There is a big difference between Pilates and Yoga. Many people assume that the two are similar, but in fact they are theoretical opposites. Yoga is Eastern in thought, with concepts about chi, energy, meditation, chakras, poses, intentions, the heart’s center, stillness, and so on. It attempts to direct people’s focus to some subjective energy that flows through them. A Yoga instructor will say, “Energy is opening” when muscles stretch, whereas a scientist will say, “Endorphins are being released.” I like the way Yoga recognizes that one feels better internally. However, it is subjective in its experience and not universal for everyone. Think of Yoga as similar to an art form, such as Ballet or even Martial Arts.

Pilates has nothing to do with explaining or directing your inner world, energy, or subjective being. It is Western in thought because it focuses on the mechanics of the body and is scientific. Pilates contains the fundamentals of what will achieve good posture, including how to move most effectively. There is a starting point in Pilates that continues to build up information relevant to achieving structural alignment. Whereas Yoga focuses on many varying factors, Pilates focuses on the deep muscles that stabilize the structure of the skeleton. Take note that people who focus mostly on weight machines are normally only targeting the larger superficial muscles of the body—which can overbuild and pull the integrity of the skeletal structure out of alignment.
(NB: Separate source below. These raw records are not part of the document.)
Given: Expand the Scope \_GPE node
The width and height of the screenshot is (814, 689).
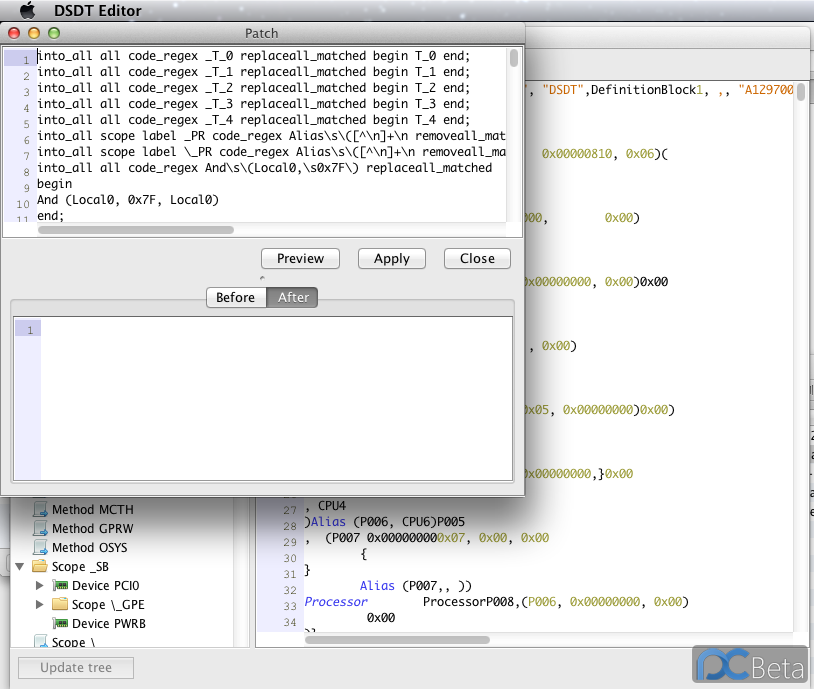Looking at the screenshot, I should [x=40, y=605].
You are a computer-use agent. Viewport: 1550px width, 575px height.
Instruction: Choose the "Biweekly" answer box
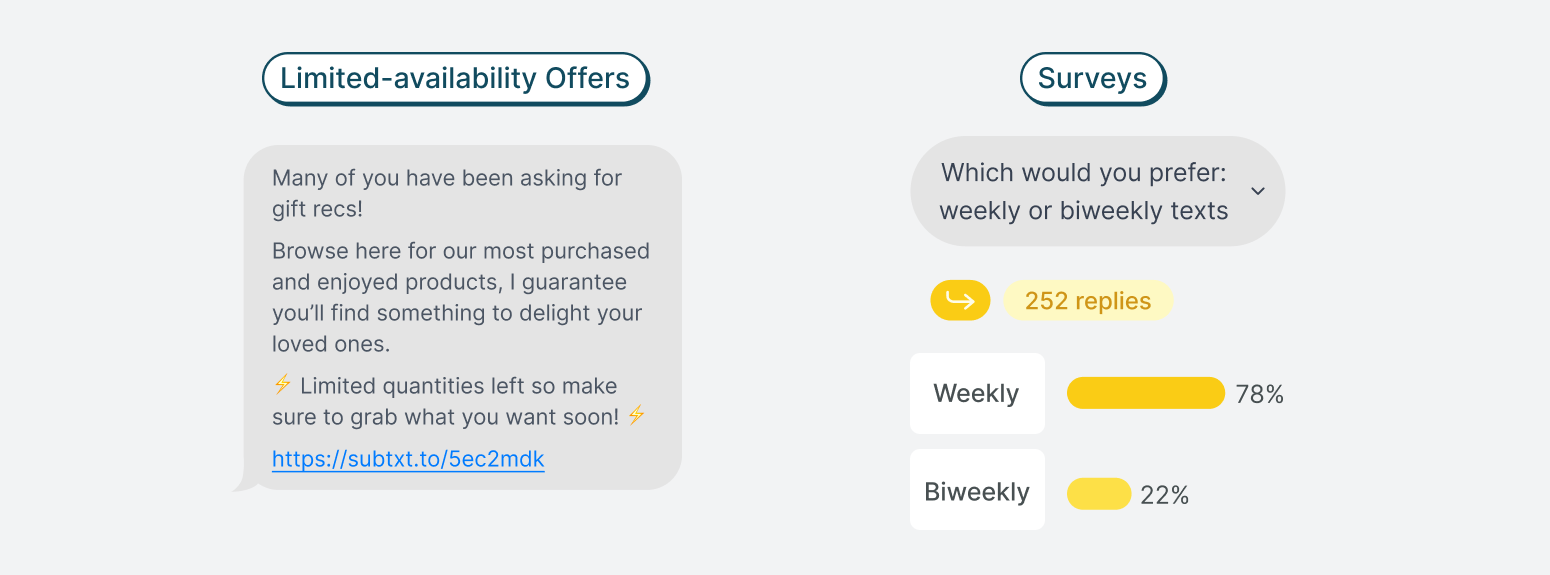pos(977,490)
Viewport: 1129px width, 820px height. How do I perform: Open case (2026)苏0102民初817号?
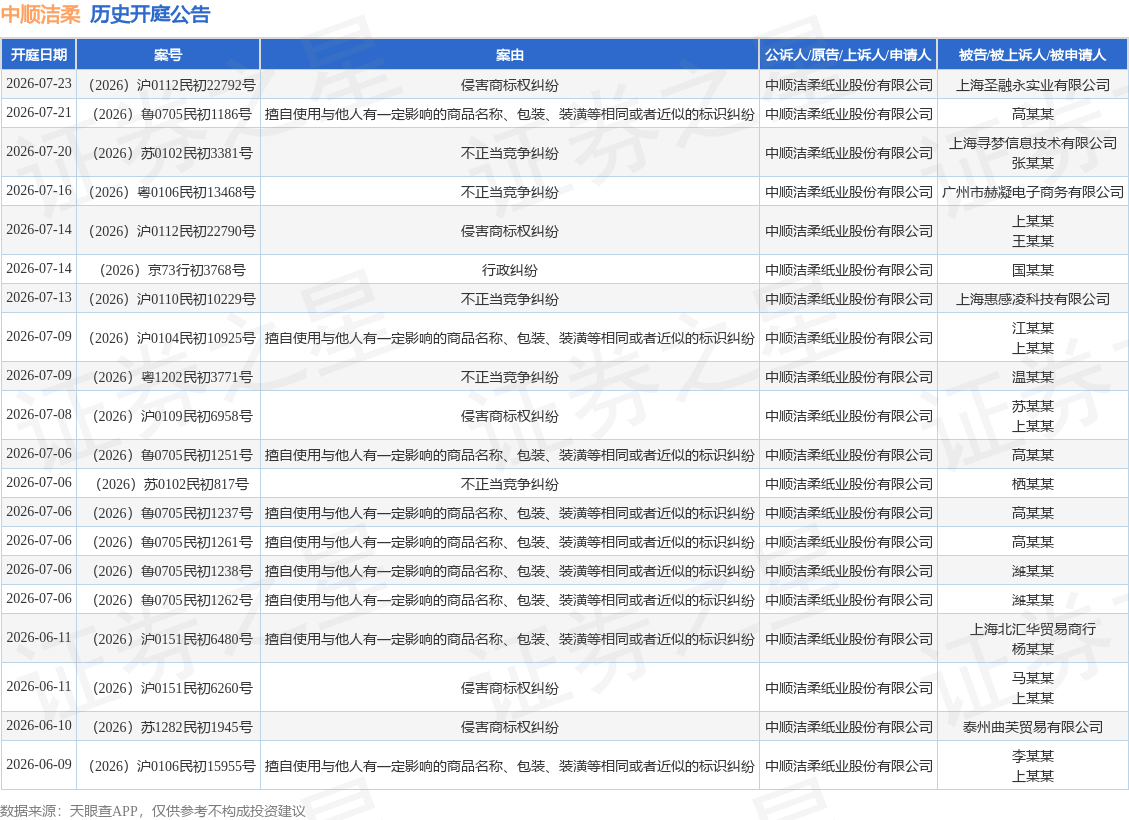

Yoga poses sometimes put the body into mechanically compromising positions. The poses can also stretch muscles that are already overstretched, or they can compress areas that are already overcompressed, especially the lumbar spine in the Warrior pose. Lower back pain can be caused by the pelvis not being in a proper position. People claim that Yoga is the cure for postural problems or back pain, but that is only partly true. Ligaments can get overstretched in Yoga, and once that happens, they stay that way and will cause joints to remain unstable forever.

Yoga instructors often use the word posture when they should more accurately use the word pose. This confuses people because they believe that they have achieved good posture by simply hearing the word. Being “upright and tall in good posture” doesn’t mean that one has achieved good posture. Even though this little cue can go a long way, it’s superficial information.

Physical therapy is helpful for people in addressing damage after injury or surgery. However, it fails to prevent future problems. Many issues of the body largely come from bad posture patterns that are present long before difficulties present themselves. Pilates from the “right” instructor will help in that department. Kids especially need to develop healthy moving patterns before they need to unlearn the bad ones that will form in their bodies. Since Pilates is appropriate for everyone, it should be appreciated for what it can contribute to the collective good. It helps people to understand how their bodies work, and how they themselves can develop healthier patterns for their bodies. Knowledge of posture and proper movement mechanics should precede all other physical activities.